The imperative languages use the procedure as a means of
structuring the language.
The language will have conditionals, loops and procedure calls.
When a procedure is called, it usually makes use of the stack,
pushing parameters
onto the stack and reserving space for local variables:
Parameter types
Value parameters
When a parameter is called by value,
the actual value of the parameter is placed
on the stack. This can then be used and modified by the procedure without any
change to any original variable.
Reference parameters
The address of the parameter is passed into the procedure.
Any use of the parameter
within the procedure uses the address to access/change the value.
Copy/restore
Languages such as Ada use in and out parameters.
An in parameter is copied on procedure entry.
An out parameter is restored on procedure exit.
C does not have call by reference, but only call by value.
Most other procedural
languages have both.
Remote procedure call
The socket method of network use is a message-based system,
in which one process
writes a message to another. This is a long way from the procedural model.
The remote procedure call is intended to act like a procedure call, but to
act across the network transparently.
The process makes a remote procedure call by pushing its
parameters and a return
address onto the stack, and jumping to the start of the procedure.
The procedure
itself is responsible for accessing and using the network.
After the remote execution is over, the procedure jumps back to the return
address. The calling process then continues.
Without RPC
Consider how you would implement a procedure to find the time
on a remote machine
as a string, using the IP socket calls:
int remote_time(char *machine,
char *time_buf)
{ struct sockaddr_in serv_addr;
int sockfd;
int nread;
if (sockfd =
socket(AF_INET,
SOCK_STREAM, 0))
< 0)
return 1;
serv_addr.sin_family =
AF_INET;
serv_addr.sin_addr.s_addr =
inet_addr(machine);
serv_addr.sin_port =
htons(13);
if (connect(sockfd,
&serv_addr,
sizeof(serv_addr))
< 0)
return 2;
nread = read(sockfd,
time_buf,
sizeof(time_buf));
time_buf[nread] = '\0';
close(sockfd);
return 0;
}
This very obviously uses the network.
What RPC should look like?
The network needs to be made invisible, so that everything looks just like
ordinary procedure calls.
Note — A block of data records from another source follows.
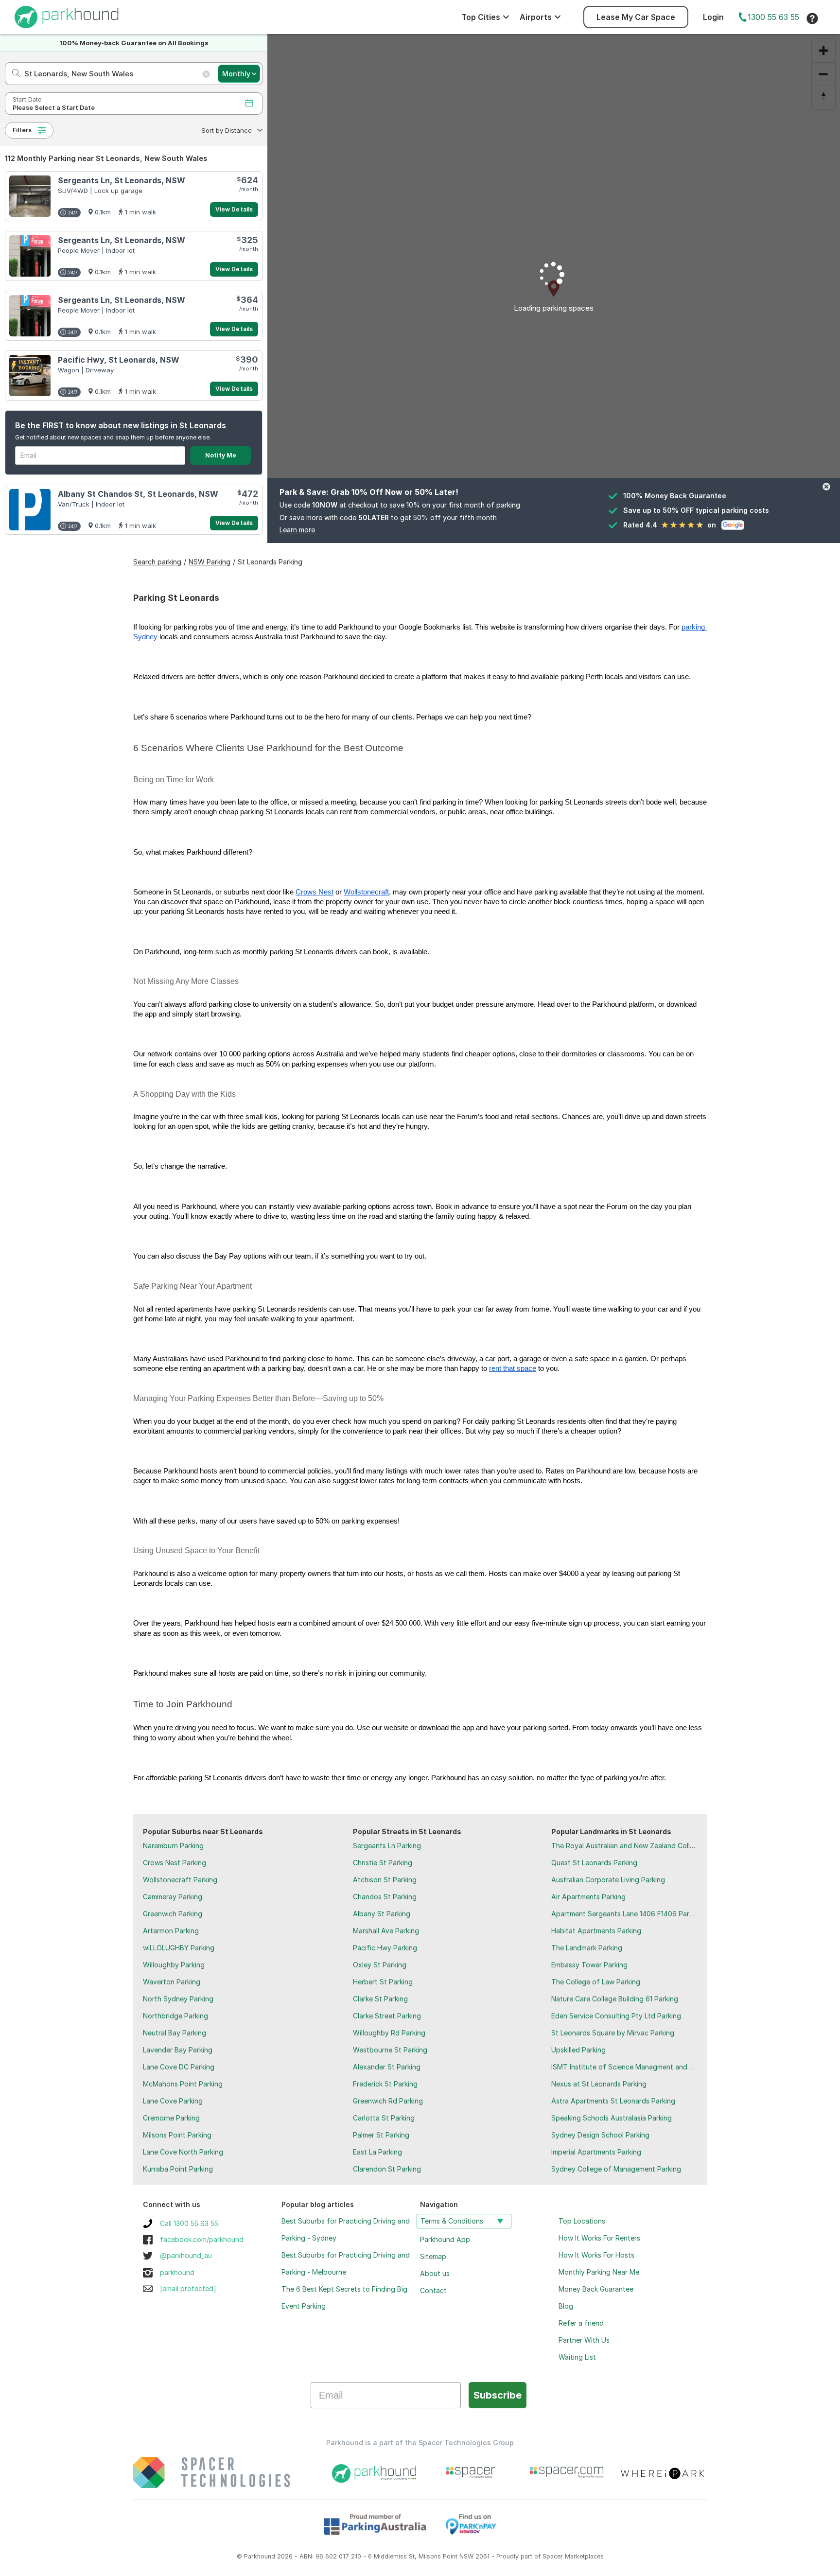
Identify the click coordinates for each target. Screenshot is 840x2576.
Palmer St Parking (381, 2135)
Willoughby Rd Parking (389, 2033)
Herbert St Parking (383, 1982)
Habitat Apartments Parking (596, 1931)
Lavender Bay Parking (177, 2050)
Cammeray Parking (172, 1897)
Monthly (236, 74)
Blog (566, 2306)
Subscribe (497, 2395)
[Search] (13, 73)
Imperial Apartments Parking (596, 2152)
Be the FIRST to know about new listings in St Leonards (120, 425)
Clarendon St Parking (387, 2169)
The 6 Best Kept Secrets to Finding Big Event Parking (344, 2297)
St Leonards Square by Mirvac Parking (612, 2033)
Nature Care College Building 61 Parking (614, 1999)
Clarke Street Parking (387, 2016)
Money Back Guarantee (596, 2289)
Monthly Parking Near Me (599, 2272)
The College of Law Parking (595, 1982)
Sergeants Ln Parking (387, 1845)
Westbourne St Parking (390, 2050)
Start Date (27, 99)
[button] (230, 130)
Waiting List (577, 2357)
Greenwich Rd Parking (388, 2101)
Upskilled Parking (578, 2050)
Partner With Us (584, 2340)
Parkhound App (445, 2239)
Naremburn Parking (173, 1845)
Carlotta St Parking (384, 2118)
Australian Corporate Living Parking (608, 1879)
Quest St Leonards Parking (594, 1862)
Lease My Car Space (635, 17)
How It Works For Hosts (596, 2255)
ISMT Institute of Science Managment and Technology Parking (652, 2067)
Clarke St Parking (380, 1999)
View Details (234, 209)
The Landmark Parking (586, 1948)
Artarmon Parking (171, 1931)
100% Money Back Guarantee (674, 495)
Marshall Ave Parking (386, 1931)
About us (435, 2273)
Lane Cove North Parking (183, 2152)
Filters (22, 130)
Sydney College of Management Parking (616, 2169)
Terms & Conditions (451, 2221)
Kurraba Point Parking (178, 2169)
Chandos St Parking (385, 1897)
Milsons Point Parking (177, 2135)
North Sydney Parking (178, 1999)
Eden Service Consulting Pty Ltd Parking (616, 2016)
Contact (433, 2290)
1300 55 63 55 (773, 17)
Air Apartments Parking (588, 1897)
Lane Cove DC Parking (178, 2067)
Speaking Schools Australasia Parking (611, 2118)
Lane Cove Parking (173, 2101)
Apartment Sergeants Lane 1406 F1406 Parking (626, 1914)
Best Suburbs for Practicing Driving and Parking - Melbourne (345, 2263)
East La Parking (377, 2152)
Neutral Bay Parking (174, 2033)
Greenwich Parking (172, 1914)
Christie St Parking (382, 1862)
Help (812, 18)
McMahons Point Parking (183, 2084)
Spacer (552, 2556)
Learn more (297, 530)
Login (713, 17)
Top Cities (480, 17)
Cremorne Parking (171, 2118)
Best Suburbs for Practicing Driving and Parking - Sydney (345, 2229)
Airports (536, 17)
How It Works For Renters (599, 2238)
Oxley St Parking (379, 1965)
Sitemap (433, 2256)
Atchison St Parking (385, 1879)
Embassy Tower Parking (589, 1965)
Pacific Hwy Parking (385, 1948)
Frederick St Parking (385, 2084)
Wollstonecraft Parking (180, 1879)
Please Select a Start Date (54, 107)
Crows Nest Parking (174, 1862)
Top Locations (582, 2221)
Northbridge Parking (175, 2016)
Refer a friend (581, 2323)
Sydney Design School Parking (600, 2135)
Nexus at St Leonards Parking (599, 2084)
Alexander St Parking (386, 2067)
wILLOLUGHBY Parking (178, 1948)
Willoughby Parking (174, 1965)
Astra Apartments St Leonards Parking (613, 2101)
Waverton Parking (171, 1982)
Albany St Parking (381, 1914)
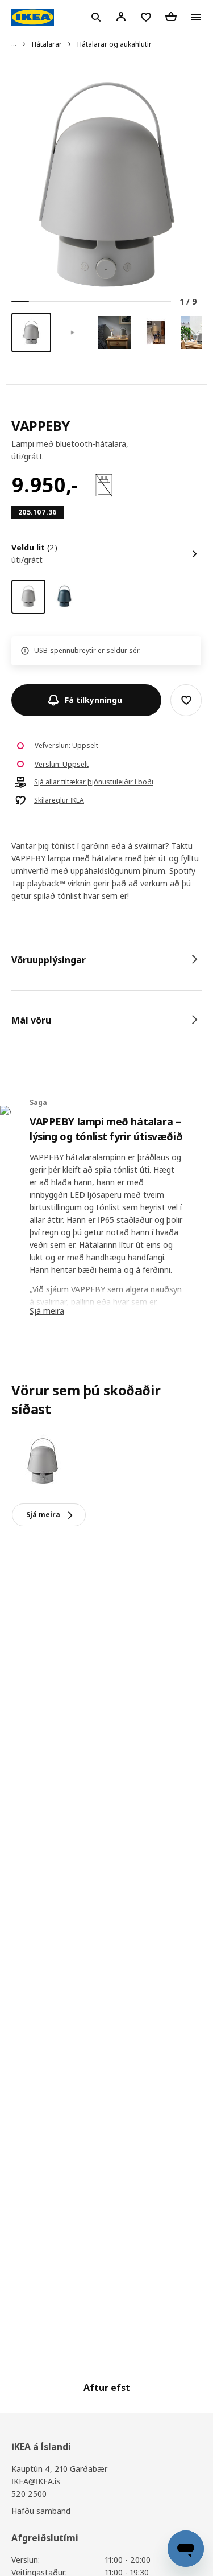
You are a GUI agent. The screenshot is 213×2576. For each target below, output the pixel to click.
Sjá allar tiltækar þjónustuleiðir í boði (93, 782)
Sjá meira (47, 1310)
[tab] (106, 960)
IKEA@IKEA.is (35, 2481)
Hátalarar (47, 44)
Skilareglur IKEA (59, 800)
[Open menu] (196, 17)
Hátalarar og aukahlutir (114, 44)
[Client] (121, 16)
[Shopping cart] (171, 16)
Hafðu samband (40, 2510)
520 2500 (29, 2493)
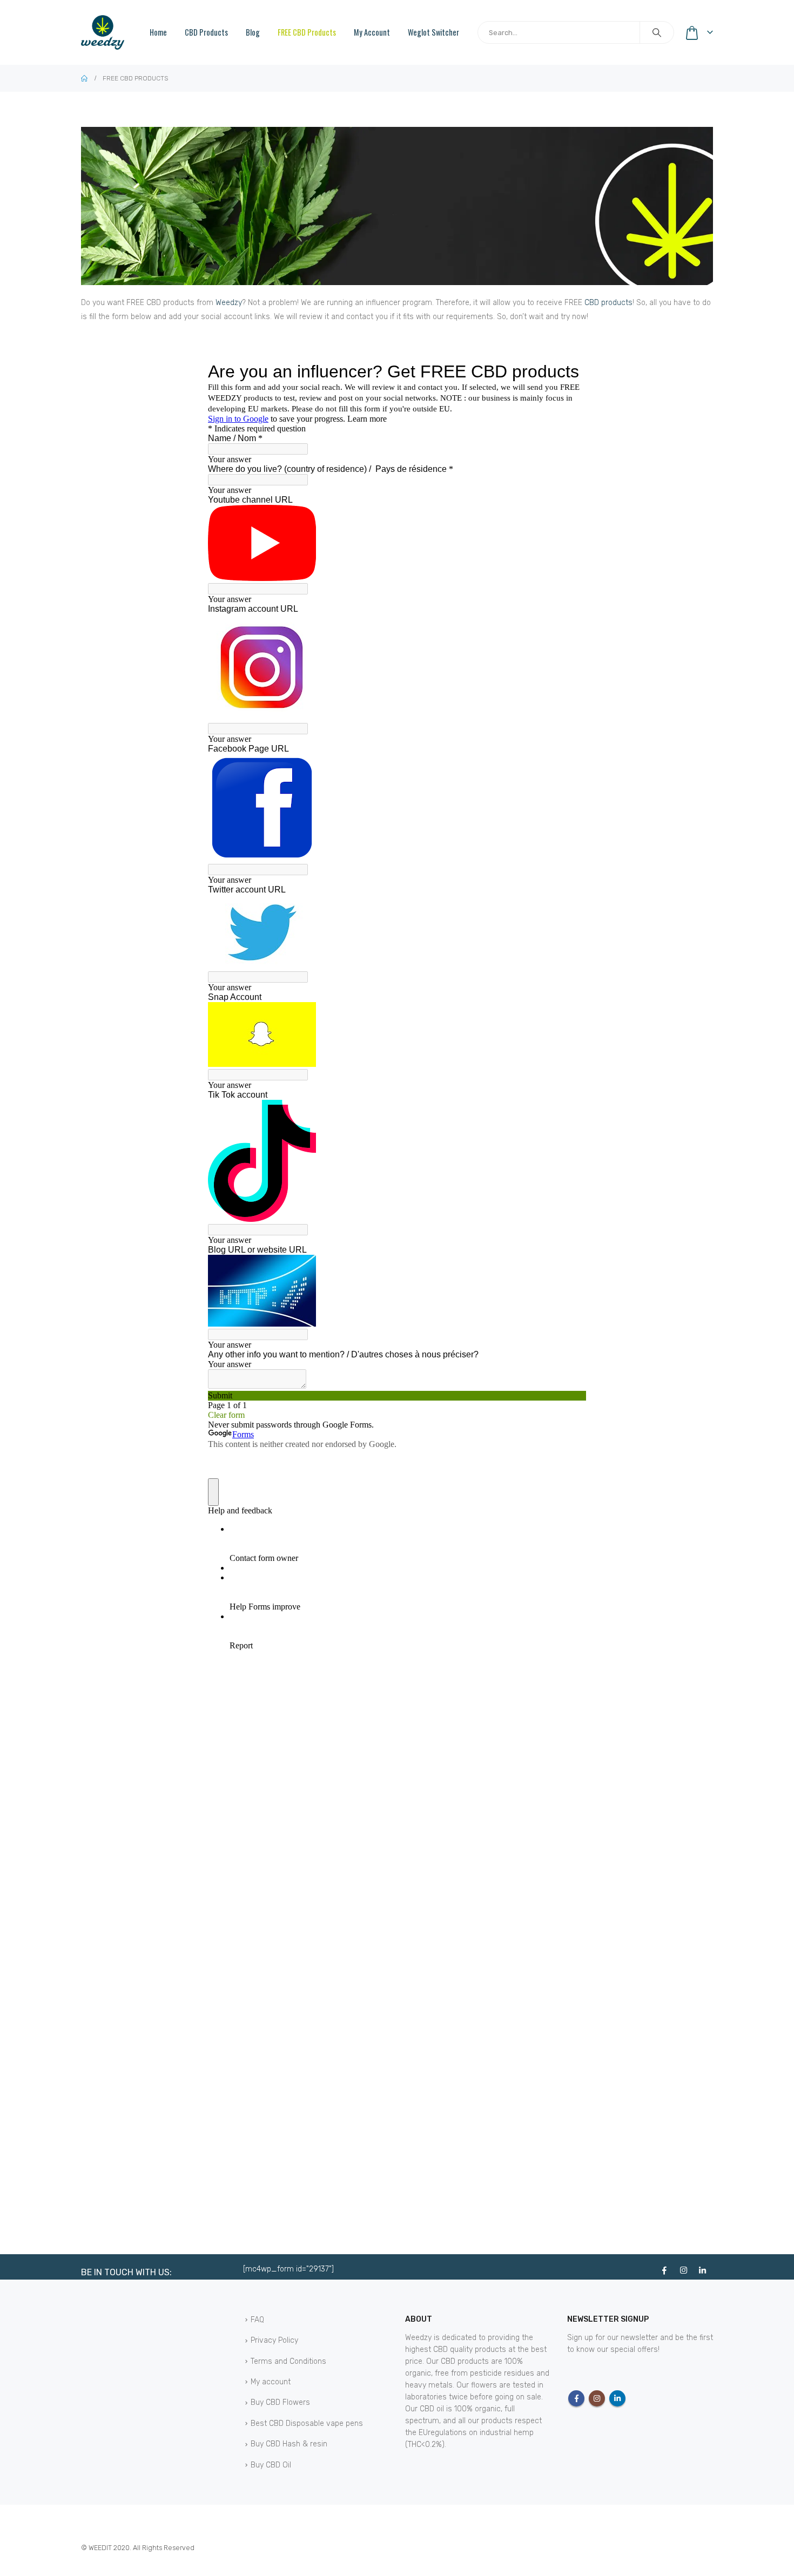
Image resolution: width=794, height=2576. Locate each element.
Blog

The calling process would execute
remote_time(machine, time_buf);
All networking should be done by the RPC implementation, such as connecting
to the remote machine.
On the remote machine this simple function gets executed:
int remote_time(char *time_buf)
{ struct tm *time;
time_t t;
time(&t);
time = localtime(&t);
strcpy(time_buf,
asctime(time));
return 0;
}
Stubs
When the calling process calls a procedure,
the action performed by that procedure
will not be the actual code as written,
but code that begins network communication.
It has to conenct to the remote machine, send all the parameters down to it,
wait for replies, do the right thing to the stack and return.
This is the client
side stub.
The server side stub has to wait for messages asking for a procedure to run.
It has to read the parameters, and present them in a suitable form to execute
the procedure locally. After execution,it has to send the results back to the
calling process.
The client calls the local stub procedure.
The stub packages up the parameters
into a network message. This is called marshalling.
Networking functions in the O/S kernel are called by
the stub to send the message.
The kernel sends the message(s) to the remote system.
This may be connection-oriented
or connectionless.
A server stub unmarshals the arguments from the network message.
The server stub executes a local procedure call.
The procedure completes, returning execution to the server stub.
The server stub marshals the return values into a network message.
The return messages are sent back.
The client stub reads the messages using the network functions.
The message is unmarshalled. and the return values are
set on the stack for
the local process.
Data representation
A procedure, for example, may have a short int, a string and an ordinary int
as parameters. How is it to be marshalled so that it can
be correctly unmarshalled
at the other end?
For example, the short int could use the first two bytes with the next two
blank, or the other way round. The string could be prefixed by its length or
be terminated by a sentinel value. If the length is sent, should it be an int?
A short int? The ordinary int could be big-endian or little-endian.
The Sun RPC uses a standard format called XDR. The ordering is big-endian and
the minimum size of any field is 32 bits. DCE uses a different format, as does
Xerox Courier.
The message could be formed using implicit typing.
That is, only the values
are sent, and it is assumed that both the client and the server know what the
types are meant to be.
Alternatively, there is a type specification ISO
language called ASN.1 (Abstract
Syntax Notation). This increases message sizes, but is more reliable.
Valid data types
Can you send a pointer value to a remote procedure?
A pointer would refer to an address in the calling procedure's address space.
The remote procedure could not assign a meaning to this as it would not have
access to that address space. So passing pointers is usually not possible.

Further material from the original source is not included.